## Source document:
-- Opening Marker --
A day after the attack on Kenya’s Garissa University, rescuers were still removing bodies. In all, 147 people died Thursday. 

It was a new tactic for the terrorists of Al-Shabab, but one we've seen increasingly used by other groups.

In December, the Pakistani Taliban attacked an army-run school in Peshawar, killing 145 people, most of whom were children. (Video via ODN

Nigeria's militant Islamist group Boko Haram gained worldwide notoriety last year when it kidnapped over 200 girls from a school in Borno state. 

Terrorist attacks on schools have increased considerably since 2004. This, according to researchers at the University of Maryland's Global Terrorism Database who've studied attacks between 1970 and 2013. 

2004 was the year Chechen militants strapped with explosives took hostage a school in Beslan, Russia, for three days. 334 people died in the massacre, more than half of them children. (Video via RT)     

For practical reasons, launching attacks on schools makes sense. School are soft targets. They have little security and a lot of people.
-- Closing Marker --
## Prompt:
Continue the report on terrorist attacks against schools, starting after its last sentence.

## Recorded information:
-- Opening Marker --
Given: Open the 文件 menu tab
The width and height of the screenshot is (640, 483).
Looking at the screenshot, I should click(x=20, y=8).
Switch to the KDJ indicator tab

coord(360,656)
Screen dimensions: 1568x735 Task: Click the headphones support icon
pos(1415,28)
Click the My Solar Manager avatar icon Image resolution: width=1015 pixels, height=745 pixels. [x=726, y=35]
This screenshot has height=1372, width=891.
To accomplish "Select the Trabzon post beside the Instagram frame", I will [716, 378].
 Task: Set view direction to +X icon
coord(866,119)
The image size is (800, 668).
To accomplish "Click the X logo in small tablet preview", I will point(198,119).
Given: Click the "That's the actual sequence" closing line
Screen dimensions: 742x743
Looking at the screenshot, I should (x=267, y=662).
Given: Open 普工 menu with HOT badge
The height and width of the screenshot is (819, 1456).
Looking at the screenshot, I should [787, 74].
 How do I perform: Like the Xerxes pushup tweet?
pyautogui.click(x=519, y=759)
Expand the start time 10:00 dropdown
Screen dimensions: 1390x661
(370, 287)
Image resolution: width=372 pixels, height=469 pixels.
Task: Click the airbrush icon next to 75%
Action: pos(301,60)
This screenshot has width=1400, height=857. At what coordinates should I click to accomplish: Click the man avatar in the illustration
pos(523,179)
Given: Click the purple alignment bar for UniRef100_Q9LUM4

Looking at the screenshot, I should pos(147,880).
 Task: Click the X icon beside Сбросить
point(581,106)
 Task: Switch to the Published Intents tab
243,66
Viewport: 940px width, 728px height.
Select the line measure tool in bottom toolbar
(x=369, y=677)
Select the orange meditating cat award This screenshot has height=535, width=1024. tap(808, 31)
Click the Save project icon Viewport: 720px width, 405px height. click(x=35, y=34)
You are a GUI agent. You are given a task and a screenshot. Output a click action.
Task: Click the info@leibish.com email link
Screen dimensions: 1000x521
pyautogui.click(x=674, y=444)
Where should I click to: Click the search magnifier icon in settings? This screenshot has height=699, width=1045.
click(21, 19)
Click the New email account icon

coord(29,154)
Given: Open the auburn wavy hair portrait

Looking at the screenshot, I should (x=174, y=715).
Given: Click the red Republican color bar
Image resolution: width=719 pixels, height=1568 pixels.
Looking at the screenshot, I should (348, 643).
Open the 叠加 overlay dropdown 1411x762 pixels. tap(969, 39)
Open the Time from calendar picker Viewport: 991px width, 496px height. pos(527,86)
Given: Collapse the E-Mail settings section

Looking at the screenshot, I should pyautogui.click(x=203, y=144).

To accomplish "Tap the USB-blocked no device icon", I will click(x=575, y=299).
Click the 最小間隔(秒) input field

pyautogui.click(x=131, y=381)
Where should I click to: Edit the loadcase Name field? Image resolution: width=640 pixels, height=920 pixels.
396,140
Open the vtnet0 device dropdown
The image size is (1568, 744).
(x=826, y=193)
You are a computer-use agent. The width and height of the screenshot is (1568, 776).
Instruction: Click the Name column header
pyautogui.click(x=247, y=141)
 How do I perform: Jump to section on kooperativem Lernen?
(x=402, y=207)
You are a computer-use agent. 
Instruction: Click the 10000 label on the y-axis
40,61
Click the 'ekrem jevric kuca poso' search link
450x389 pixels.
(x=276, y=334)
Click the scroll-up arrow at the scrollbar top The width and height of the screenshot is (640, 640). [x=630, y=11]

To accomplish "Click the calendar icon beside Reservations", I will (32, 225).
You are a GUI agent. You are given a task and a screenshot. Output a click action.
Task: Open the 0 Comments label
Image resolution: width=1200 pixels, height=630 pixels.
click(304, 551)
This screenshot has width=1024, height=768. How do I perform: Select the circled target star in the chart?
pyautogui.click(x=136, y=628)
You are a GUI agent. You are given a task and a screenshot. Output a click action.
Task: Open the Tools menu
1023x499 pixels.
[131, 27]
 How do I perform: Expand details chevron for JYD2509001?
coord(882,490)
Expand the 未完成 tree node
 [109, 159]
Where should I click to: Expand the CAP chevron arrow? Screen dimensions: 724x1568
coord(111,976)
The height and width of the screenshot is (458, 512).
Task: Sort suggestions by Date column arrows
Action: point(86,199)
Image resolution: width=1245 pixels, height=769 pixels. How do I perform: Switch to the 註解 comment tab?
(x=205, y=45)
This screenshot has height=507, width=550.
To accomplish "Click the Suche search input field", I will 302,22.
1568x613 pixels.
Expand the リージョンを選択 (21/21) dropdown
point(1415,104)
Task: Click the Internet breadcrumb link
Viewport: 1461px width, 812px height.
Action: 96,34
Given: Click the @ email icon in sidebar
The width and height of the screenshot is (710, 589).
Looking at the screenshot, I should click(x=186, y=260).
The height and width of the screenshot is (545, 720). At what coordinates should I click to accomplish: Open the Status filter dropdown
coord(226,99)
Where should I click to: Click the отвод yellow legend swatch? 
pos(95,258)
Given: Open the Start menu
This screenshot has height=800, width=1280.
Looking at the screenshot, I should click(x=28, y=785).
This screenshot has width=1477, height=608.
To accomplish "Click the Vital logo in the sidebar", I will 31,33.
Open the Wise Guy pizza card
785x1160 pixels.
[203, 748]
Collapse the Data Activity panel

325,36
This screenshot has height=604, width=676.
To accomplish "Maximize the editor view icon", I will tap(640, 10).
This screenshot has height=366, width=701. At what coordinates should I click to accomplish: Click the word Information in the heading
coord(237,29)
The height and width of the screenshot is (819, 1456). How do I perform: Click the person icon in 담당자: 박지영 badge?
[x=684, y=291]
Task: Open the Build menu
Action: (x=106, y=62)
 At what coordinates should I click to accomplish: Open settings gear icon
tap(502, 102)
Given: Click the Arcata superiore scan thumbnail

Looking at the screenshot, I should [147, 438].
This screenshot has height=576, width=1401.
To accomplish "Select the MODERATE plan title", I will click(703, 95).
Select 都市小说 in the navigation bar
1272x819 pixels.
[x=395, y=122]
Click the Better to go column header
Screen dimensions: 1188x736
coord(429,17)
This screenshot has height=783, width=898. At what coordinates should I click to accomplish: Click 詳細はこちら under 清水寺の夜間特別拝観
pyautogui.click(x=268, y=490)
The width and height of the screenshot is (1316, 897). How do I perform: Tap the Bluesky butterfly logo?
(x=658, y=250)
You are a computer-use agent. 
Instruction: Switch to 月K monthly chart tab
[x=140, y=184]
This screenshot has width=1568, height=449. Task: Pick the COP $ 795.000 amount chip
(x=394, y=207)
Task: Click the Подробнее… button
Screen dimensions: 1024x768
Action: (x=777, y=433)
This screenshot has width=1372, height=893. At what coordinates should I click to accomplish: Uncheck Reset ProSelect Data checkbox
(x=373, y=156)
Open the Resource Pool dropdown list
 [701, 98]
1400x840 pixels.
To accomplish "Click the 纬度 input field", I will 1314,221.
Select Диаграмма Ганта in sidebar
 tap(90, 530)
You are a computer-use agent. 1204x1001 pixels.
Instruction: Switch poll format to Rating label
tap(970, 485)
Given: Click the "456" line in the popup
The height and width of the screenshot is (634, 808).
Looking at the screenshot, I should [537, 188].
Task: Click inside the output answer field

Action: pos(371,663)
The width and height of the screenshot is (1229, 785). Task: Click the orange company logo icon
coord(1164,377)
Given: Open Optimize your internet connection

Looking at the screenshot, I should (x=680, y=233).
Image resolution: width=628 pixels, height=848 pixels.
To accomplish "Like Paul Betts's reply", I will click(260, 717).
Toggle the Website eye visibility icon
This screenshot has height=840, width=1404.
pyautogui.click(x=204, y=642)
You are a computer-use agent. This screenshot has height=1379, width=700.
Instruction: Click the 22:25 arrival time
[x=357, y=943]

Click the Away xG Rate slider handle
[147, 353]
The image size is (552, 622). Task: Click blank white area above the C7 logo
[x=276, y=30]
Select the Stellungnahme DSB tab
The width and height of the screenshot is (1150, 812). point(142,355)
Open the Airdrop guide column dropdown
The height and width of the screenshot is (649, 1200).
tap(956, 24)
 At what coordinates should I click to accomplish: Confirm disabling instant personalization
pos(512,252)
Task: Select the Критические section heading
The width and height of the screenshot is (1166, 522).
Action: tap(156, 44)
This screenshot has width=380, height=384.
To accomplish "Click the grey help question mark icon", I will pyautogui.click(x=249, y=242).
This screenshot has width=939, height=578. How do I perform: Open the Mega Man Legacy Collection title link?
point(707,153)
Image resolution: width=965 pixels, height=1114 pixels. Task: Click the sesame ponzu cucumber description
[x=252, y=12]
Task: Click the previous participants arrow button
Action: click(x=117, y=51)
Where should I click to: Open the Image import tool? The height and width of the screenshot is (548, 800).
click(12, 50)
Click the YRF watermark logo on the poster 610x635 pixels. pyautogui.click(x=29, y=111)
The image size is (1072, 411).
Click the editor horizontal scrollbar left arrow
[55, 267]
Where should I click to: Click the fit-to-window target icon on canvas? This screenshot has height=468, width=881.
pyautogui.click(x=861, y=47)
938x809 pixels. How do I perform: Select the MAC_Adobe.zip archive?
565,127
-- Closing Marker --
## Answer space:
Schools can also serve as symbolic targets. As this 2005 study notes, "deliberately targeting children (arguably society's most vulnerable sub-sector) can provide a powerful demonstration of 'governmental incompetence'." 

In some cases, terrorists attacks schools because they're schools. Boko Haram is probably the best example. Its very name translates to “western education is a sin.”

The Taliban has waged its own war on education for girls.

"Education went from being a right to being a crime," student-turned-activist Malala Yousafzai said.

This study, published last year by a group of human rights advocates and U.N. agencies, found that between 2009 and 2013, the world saw nearly nearly 10,000 attacks on schools.